I wonder how many hallucinated wrong facts are in there. It looked like a good resource until I learned its LLM generated. https://news.ycombinator.com/item?id=45479268


What's the base rate nowadays for hallucinations? 10%? 15%.

It's unlikely that a large volume of text will be generated at the base rate (errors compound), so the number might be higher than we expect.


I wish someone spoon fed me how to add path for C compilers in Windows back in the day. We lose a good 90% of people to installing C from ever learning C. Feel like godbolt or an online compiler might be a reasonable starting place these days. C is amazing but can be so punishing early on compared to stupid opening up any text editor on earth and writing an HTML file. Not advocating for more JS learning but it's hard to beat the getting started on that.


Which is really stupid, given that is no more complicated then opening any text editor and then starting the compiler with that file. You can just double-click the file and select open with the compiler and it would work.


I still had trouble setting up C on my home PC when I was a teenager. I read The C Programming Language and really enjoyed it but couldn't figure out how to get the code to run at home. I went to the local community college and took an intro class that used C++ then I took AP Comp Sci using Java and left the C family behind.


Most Windows users just used Codeblocks C/C++ -or anything similar- and setup everything for them.



And it's well worth reading this earlier discussion, too.


I wonder why that previous submission was "flagged"?


The HN of 5 months ago was apparently less receptive to anything made involving LLMs than they are today.


Another option might be that Nth pass LLM output is not as good as (N+5 months)th pass LLM output. At some point before the amount of effort involved reaches that required to do it oneself, the output will reach an acceptable quality level... or so you'd hope, if any of this business is to make any sense.


I think I follow where you’re coming from but, it doesn’t seem that this project has been updated since October 2025.


Another very fine online reference for someone new to C is Beej's Guide to C Programming: https://beej.us/guide/bgc/

(Here is a reference to K&R, the standard first reference to C, because I am obligated to make such a reference.)


I always find, whenever I loan Peter Van der Lindens’ “Deep C Secrets: Expert C Programming” book to a fellow colleague, I never get it back. For a while I had 10 or so spare copies to hand out as treats, but now I just refer everyone to this PDF:

https://progforperf.github.io/Expert_C_Programming.pdf

If you’re a C programmer, old or new, and haven’t encountered this book: Stop What You Are Doing And Go Read It! It’s amazing.


And the K&R reference is useful too. It's a small book about a small language that does not have many features and maps to very basic concepts on hardware that really only does very basic things.


It's so cool! Do you have a similiar resource about c++?


The author is right about C leading to better understanding of computers, OSes and other languages.

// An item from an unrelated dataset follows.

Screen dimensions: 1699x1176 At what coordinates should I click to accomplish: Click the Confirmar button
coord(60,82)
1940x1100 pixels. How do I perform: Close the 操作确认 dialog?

For me a breakthrough moment was when I saw my C code interleaved with the generated assembly. Registers, calling conventions, calling OS functions…all laid bare!


The fact that it's AI generated is simultaneously thrilling and frightening. Especially considering that some AI Agents might be trained on that.

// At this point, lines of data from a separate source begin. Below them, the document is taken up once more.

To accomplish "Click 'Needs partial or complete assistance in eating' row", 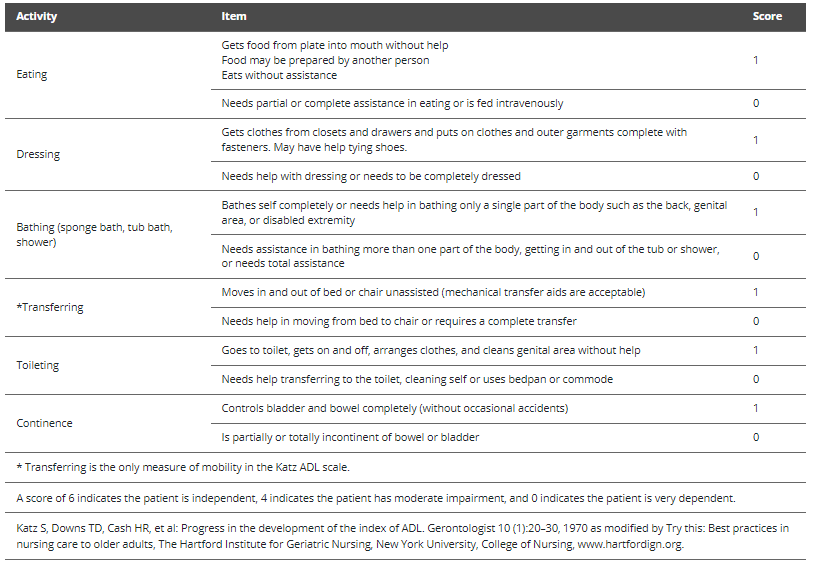I will click(509, 103).
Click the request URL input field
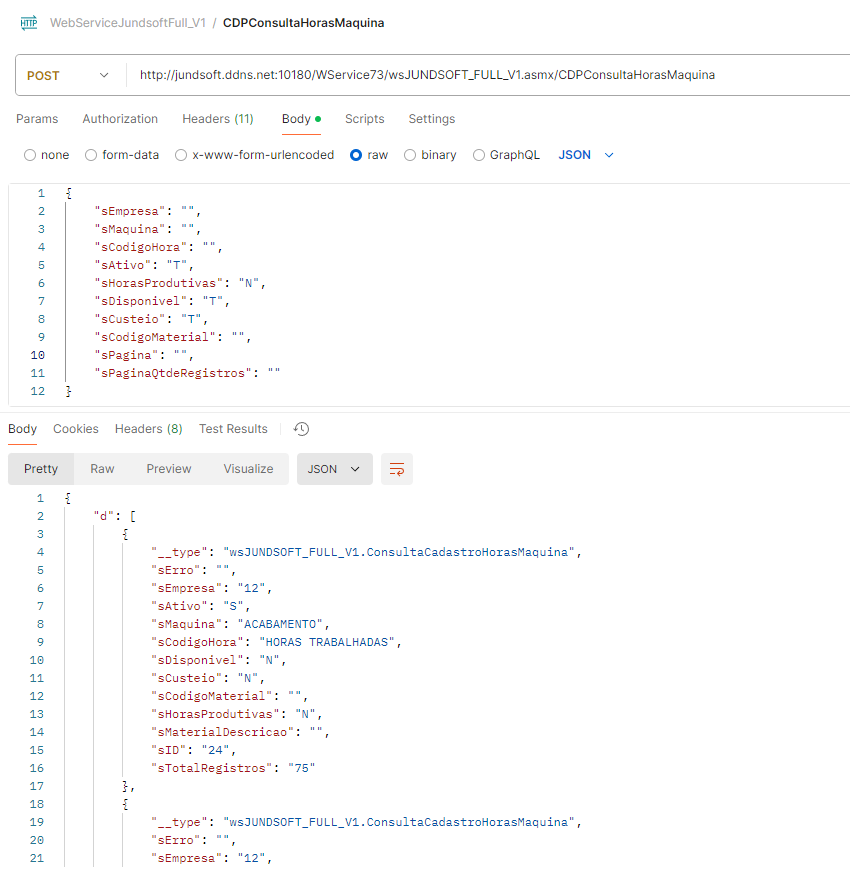 point(480,75)
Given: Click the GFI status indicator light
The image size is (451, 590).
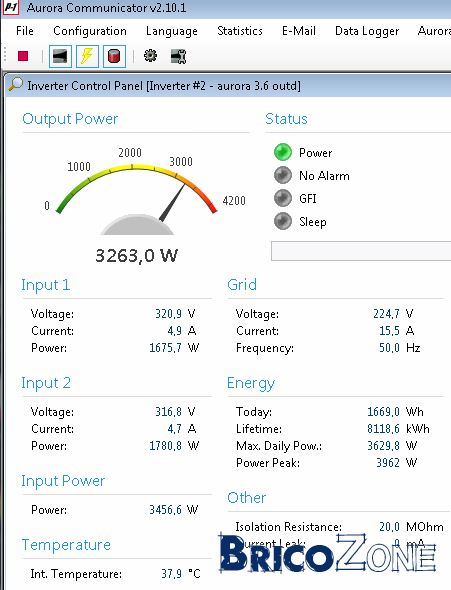Looking at the screenshot, I should (283, 198).
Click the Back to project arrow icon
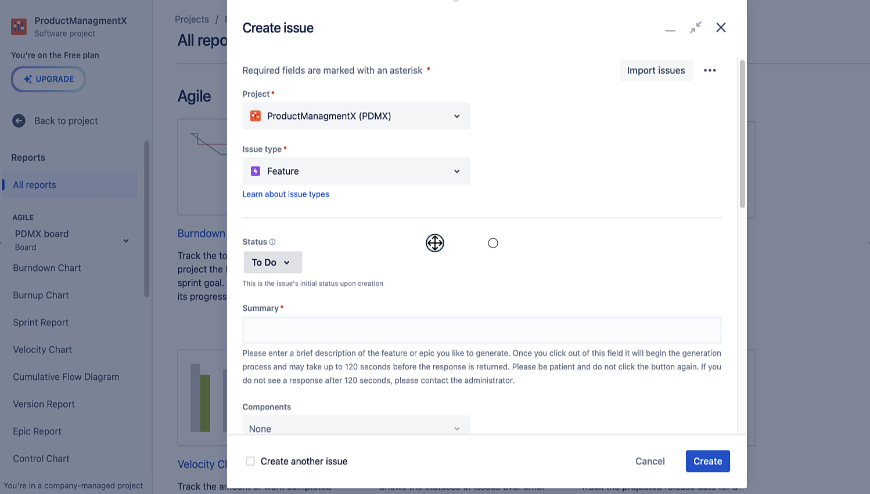 point(18,121)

Wish they had this for zig


Ai is getting really good. I can’t tell the difference anymore.


I can (it's really obvious here) and wish I couldn't. Every time I run into something I might wanna read, but it turns out to be LLM "assisted" writing after I've already invested some time, it feels like I was tricked into eating cardboard.

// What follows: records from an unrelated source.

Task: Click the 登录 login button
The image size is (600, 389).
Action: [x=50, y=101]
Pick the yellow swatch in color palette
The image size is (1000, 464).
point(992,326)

And when I bring up that this should be clearly marked, preferably up front, it's often taken as a personal slight.

I realize this is a me problem to some extend, I shouldn't feel strongly about this, but I do.


> I can

You can guess, but there is no single objective test that is 100% accurate.


There are some very small tells, like the constant "rule of threes" that AI loves to follow, but you're right that this is much harder to tell than it used to be.